▶ [TASK DIRECTIONS] Return only those lines of the records below in which "link" appears.

━━ RECORDS PROVIDED ━━

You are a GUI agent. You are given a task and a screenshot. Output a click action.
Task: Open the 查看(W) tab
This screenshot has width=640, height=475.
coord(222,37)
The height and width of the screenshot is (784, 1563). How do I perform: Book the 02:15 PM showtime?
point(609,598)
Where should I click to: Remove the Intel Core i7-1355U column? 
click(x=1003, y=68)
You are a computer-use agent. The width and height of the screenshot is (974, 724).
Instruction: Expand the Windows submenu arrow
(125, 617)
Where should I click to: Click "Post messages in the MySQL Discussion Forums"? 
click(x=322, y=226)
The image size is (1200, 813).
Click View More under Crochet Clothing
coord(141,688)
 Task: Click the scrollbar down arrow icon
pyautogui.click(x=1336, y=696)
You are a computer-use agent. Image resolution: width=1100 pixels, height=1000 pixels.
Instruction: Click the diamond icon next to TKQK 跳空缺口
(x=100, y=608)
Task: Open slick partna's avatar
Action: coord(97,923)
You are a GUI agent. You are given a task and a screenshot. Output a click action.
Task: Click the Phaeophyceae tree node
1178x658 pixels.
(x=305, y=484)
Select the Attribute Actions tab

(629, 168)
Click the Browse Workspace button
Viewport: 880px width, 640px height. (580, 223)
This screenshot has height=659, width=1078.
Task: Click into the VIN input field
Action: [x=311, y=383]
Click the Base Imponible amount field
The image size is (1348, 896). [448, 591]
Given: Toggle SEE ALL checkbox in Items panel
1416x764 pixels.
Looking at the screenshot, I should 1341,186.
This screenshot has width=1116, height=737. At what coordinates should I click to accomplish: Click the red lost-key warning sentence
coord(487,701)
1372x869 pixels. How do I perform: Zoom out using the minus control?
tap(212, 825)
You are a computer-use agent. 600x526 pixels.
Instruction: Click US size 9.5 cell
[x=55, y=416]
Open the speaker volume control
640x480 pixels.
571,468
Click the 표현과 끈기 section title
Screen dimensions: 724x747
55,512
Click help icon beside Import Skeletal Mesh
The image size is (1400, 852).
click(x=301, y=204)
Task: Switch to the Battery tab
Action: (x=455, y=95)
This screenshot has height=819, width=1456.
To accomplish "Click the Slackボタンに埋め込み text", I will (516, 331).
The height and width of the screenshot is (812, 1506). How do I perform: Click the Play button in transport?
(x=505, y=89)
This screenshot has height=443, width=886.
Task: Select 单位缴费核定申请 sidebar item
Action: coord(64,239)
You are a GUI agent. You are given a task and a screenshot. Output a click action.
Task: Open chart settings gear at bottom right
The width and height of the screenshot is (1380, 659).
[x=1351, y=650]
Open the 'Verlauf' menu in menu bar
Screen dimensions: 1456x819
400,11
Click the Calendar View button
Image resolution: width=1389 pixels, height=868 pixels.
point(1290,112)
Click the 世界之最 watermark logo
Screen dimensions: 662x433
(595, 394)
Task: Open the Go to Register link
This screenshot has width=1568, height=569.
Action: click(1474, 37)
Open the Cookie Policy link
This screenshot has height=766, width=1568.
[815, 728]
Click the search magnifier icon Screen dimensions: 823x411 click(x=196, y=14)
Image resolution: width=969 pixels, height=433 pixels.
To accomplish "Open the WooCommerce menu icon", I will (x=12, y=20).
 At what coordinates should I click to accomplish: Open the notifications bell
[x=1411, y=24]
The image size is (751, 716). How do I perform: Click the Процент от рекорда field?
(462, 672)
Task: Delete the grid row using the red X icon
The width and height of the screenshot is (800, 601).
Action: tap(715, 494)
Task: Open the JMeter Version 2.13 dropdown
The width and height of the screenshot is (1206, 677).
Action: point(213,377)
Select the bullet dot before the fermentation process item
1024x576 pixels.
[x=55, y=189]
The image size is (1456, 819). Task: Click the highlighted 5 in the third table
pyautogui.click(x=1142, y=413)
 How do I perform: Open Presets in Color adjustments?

━━━

▶ [WRITTEN SOLUTION]
Task: Open the Go to Register link
Open the Cookie Policy link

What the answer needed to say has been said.